Quadrilha que agiu em Ribeirão pode ter jogado homem em rio

Morador de rua que ajudou a recolher dinheiro de transportadora de valores teria fugido com bandidos, que o mataram no caminho

RENE MOREIRA, Especial para O Estado

08 Julho 2016 | 15h33

RIBEIRÃO PRETO - A Polícia Civil acredita que o corpo de um homem achado no Rio Pardo pode ser a terceira vítima de assaltantes que atacaram uma transportadora de valores, nesta semana, em Ribeirão Preto (SP). Ele teria ajudado o grupo a recolher dinheiro dos cofres após a explosão da empresa e depois teria entrado em um dos carros usados pelos bandidos na fuga.

No caminho, teria sido morto e jogado no rio. O homem seria um morador de rua que ficava na região da transportadora. Um áudio obtido por policiais reforça a tese do assassinato. Quem achou o corpo boiando no rio, nesta quinta-feira, 7, foi o dono de uma chácara no momento em que pescava.

A vítima aparenta ter em torno de 60 anos, tinha cortes pelo corpo e os pés estavam amarrados com uma braçadeira de plástico, como as que são usadas em serviços elétricos e lacrações. O corpo foi encaminhado ao Instituto Médico Legal (IML) e aguarda reconhecimento.

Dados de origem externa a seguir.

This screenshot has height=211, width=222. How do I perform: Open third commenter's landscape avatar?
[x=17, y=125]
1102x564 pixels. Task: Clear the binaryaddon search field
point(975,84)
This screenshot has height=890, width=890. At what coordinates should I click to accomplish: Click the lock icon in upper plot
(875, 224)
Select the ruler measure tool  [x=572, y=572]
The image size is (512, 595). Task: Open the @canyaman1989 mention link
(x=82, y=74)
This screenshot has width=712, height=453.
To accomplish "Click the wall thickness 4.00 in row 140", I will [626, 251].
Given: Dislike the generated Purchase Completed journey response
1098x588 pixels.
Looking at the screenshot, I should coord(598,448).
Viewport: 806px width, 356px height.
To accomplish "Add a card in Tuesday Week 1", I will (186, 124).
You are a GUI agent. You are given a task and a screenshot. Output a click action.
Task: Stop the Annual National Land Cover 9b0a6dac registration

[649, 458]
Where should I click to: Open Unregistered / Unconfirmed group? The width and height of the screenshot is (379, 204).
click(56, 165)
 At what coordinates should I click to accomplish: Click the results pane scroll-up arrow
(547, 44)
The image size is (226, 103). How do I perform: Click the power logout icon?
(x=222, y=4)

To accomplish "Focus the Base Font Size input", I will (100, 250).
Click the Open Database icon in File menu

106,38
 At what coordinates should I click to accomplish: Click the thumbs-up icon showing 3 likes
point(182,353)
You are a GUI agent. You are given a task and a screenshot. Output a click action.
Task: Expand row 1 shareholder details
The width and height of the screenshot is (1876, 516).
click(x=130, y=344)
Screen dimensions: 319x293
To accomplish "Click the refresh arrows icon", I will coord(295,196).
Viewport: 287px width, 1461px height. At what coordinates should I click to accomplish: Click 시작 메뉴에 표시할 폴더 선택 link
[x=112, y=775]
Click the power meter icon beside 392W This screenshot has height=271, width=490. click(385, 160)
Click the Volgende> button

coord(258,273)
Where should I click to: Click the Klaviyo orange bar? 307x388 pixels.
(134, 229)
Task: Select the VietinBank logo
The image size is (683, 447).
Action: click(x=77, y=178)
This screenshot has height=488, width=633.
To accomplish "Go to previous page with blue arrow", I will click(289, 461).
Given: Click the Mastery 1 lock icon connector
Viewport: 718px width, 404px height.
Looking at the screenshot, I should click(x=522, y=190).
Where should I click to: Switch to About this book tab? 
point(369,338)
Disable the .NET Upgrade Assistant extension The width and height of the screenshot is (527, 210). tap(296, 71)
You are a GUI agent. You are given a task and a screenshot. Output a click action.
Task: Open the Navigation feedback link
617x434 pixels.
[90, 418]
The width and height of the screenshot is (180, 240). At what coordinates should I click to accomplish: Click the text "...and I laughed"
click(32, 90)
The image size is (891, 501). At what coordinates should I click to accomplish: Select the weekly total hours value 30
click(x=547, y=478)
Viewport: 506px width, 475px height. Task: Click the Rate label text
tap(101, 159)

Também nesta quinta, 8, policiais localizaram em um canavial de Jardinópolis (SP) sete carros blindados usados pela quadrilha durante o roubo. Nos veículos havia munições, carregadores, coletes à prova de bala e uma arma. Também foi localizado um comprovante da Prosegur, a empresa roubada, no valor de R$ 200 mil e que seria referente a um dos malotes roubados.

Pistas. Nesta sexta-feira, 8, peritos colheram impressões digitais deixadas nos carros. Até agora nenhum assaltante foi preso e o caso segue sendo investigado.

Mais de R$ 50 milhões foram levados da empresa e, além do homem jogado do rio - que pode ser uma vítima -, mais duas pessoas morreram por causa da quadrilha: um policial rodoviário que foi baleado e um morador de rua que ficou queimado com a explosão de um carro.